I’m calmer now than I was when I started typing this. Yesterday I found a baggie of little blue pills in my sixteen-year-old grandson’s sock drawer, every one stamped with an “M.” Caleb told me everybody had them, that they help you focus, Grandma. I didn’t believe a word of it. So this morning I drove one down to Donna, my pharmacist of twenty years, and watched the color drain right out of her face.
She held it to the light a long time. Then she said, very gently, “Ruth, sit down a minute.” I thought she was about to tell me my boy was an addict. Instead she turned her screen toward me. The pill wasn’t anything dangerous. It was a memory supplement — ginkgo and B-vitamins, a brand called Memorin, sold behind the counter three aisles over. The “M” was just the company’s letter.

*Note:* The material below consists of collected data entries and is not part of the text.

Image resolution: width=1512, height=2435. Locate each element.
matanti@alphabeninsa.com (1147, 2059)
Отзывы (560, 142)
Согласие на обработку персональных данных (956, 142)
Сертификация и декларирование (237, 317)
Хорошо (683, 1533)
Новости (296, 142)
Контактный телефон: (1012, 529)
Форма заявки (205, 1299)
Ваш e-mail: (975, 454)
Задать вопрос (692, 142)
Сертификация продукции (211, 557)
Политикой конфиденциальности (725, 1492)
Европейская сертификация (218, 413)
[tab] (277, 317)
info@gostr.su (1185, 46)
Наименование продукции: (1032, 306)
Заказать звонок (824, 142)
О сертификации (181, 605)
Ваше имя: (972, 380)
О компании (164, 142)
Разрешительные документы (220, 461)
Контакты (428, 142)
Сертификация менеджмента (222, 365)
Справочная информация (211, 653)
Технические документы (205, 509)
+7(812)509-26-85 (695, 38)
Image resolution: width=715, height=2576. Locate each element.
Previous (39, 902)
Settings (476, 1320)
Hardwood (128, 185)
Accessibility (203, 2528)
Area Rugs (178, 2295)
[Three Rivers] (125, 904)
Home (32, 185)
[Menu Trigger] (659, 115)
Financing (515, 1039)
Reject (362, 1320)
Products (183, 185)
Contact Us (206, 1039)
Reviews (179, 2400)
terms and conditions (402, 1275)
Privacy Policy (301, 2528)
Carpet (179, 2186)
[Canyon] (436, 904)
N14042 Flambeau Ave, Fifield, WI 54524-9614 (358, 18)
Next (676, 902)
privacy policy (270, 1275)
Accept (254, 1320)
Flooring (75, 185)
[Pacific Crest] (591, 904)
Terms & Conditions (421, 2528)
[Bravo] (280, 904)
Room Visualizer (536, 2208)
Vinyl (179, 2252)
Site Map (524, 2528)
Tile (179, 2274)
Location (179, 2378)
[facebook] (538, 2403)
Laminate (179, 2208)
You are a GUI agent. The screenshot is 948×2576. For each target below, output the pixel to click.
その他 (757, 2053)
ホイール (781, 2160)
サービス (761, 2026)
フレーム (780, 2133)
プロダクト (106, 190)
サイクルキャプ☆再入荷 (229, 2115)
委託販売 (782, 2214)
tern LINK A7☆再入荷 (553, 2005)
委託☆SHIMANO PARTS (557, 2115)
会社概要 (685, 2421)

“This isn’t a drug, honey,” Donna said. “Somebody’s been buying these by the box. And they’ve been asking me questions.” That was when her voice caught. Because the somebody was Caleb. He’d been coming in after school for two months, asking what helps when a person starts forgetting things.
See, I’d been losing words lately. Leaving the stove on. Calling Caleb by his grandfather’s name, my Harold, gone four years now. I’d laughed it off. I didn’t know my grandson had been watching, and worrying, and reading every label in that pharmacy trying to find something — anything — to slow it down.
When I got home I found a spiral notebook under the baggie. He’d written out a schedule. One pill with my breakfast, one with supper, in his careful little print. And on the last page, not meant for me: “If Grandma’s memory is slipping, I’m going to slow it down. I already lost Grandpa. I’m not losing her too. She just can’t know, or she’ll be scared.”
The “studying” story was so I wouldn’t worry. A sixteen-year-old boy had been quietly trying to save me, and lying about it so I could keep feeling safe in my own kitchen.
I sat him down that evening and held both his hands. I told him the pills probably wouldn’t fix what’s coming, and that he didn’t have to carry it alone. We made an appointment with my doctor together — the real one, the conversation I’d been too frightened to have by myself.
I went looking for trouble in that sock drawer and found the deepest love I’ve ever been handed. However many mornings I have left, I know exactly who’ll be sitting across the table, making sure I remember I’m not alone.